Institutions need to take the first step forward. We’ve already seen earlier attempts at crypto adoption — remember when we had Bitcoin ATMs or small tech startups trying out crypto payment systems? Those efforts didn’t quite take off.

What we need now is for institutions to say, “We can settle certain assets on a Bitcoin standard.” Once that happens, they can then work within their own systems to support broader retail adoption. But realistically, I think we’re still about five to ten years away from seeing people regularly transacting in Satoshis (small units of Bitcoin) on the street.

In the meantime, I believe Bitcoin adoption will begin with its use as collateral. For example, holding Bitcoin could allow someone to access better credit terms, whether it’s for a mortgage, a credit card, or other types of financing. That’s already a familiar model in banking. Fixed deposits and credit are often linked, and I see no reason why Bitcoin couldn’t be included in that framework.

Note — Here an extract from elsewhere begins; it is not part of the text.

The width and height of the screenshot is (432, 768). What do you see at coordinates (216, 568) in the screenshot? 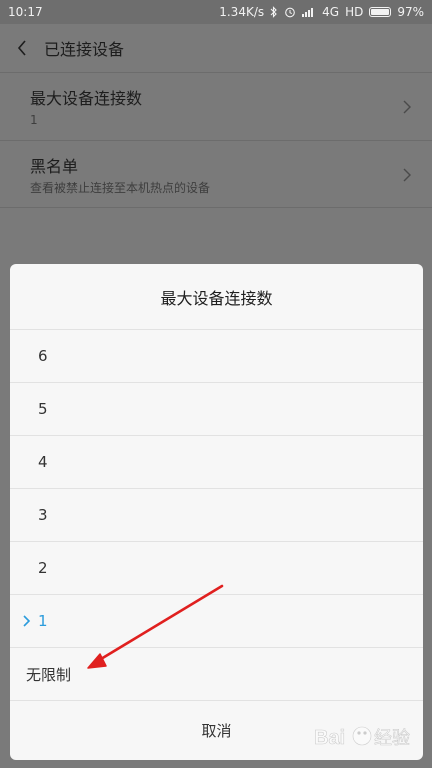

In the short term, I’d focus on integrating Bitcoin into commonly used financial products. That’s the first step — making it easier and more useful for people to hold and leverage Bitcoin within the existing financial system.

With the threat of tariffs and a potential recession on everyone’s mind, how can Bitcoin alleviate fears of economic uncertainty?

We need to start by understanding the real purpose of the tariffs. They’re not designed to reduce American consumption — quite the opposite. They’re meant to create fiscal space so that the US can increase consumption by reducing its debt burden.

The goal is to use tariffs as a negotiation tool, encouraging other countries to absorb some of the US’s debt, thereby lowering the 10-year yield. Consumption is deeply embedded in American culture, from branding and sponsorships to influencer marketing and social media-fuelled spending. It’s not just economic; it’s cultural.

So, where does Bitcoin come in? Bitcoin acts as a form of resistance during trade negotiations. Yes, in the short term, countries may have to accept the terms the US imposes. But holding Bitcoin quietly, as a kind of financial insurance, is a form of long-term protection against fiscal irresponsibility.

Would you then say Bitcoin adoption could strengthen trust in the Singapore dollar, particularly in a recession?

Absolutely, but it’s a nuanced issue. The Singapore dollar (SGD) is already a very well-managed currency. We have a strong AAA rating, and our bonds are consistently oversubscribed, allowing us to offer low yields. Bitcoin adoption could indeed strengthen the SGD, but there’s a flip side.

Investors might start buying up SGD as a proxy for Bitcoin exposure, pushing the currency higher. This speculative demand could be very powerful if harnessed properly. It’s not just about buying and holding SGD — it’s about circulation. If we use Bitcoin to back CPF-linked savings and create Bitcoin-denominated financial products, institutions might start seeing SGD as a kind of beta to Bitcoin, but without the volatility of the US dollar.

That improves our financial credibility, strengthens our currency, and helps shield us from inflation — even though we still settle critical imports like energy and food in USD. It’s a strategic positioning that could redefine Singapore’s role in the global economy.

If elected, would you introduce pro-Bitcoin policies in your constituency?

I would start by introducing programmes focused on education and engagement around how CPF structures can evolve in relation to Bitcoin. But it’s also important to recognise where my residents are coming from.

In my constituency, around 73% of residents live in private property, and social mobility here is the second highest in Singapore. So what they need is support in maintaining the standard of living they’ve worked hard to achieve.

The focus here isn’t radical change, it’s about continuity. They’re looking to preserve stability, and to ensure that their way of life remains sustainable. That’s what matters to them.

Lastly, do you have any parting words for your voters in Mountbatten SMC?

Let’s find out the best way to have inflation-proof assets and inflation-proof pension funds, and we’ll do it together. Mountbatten, let’s do it.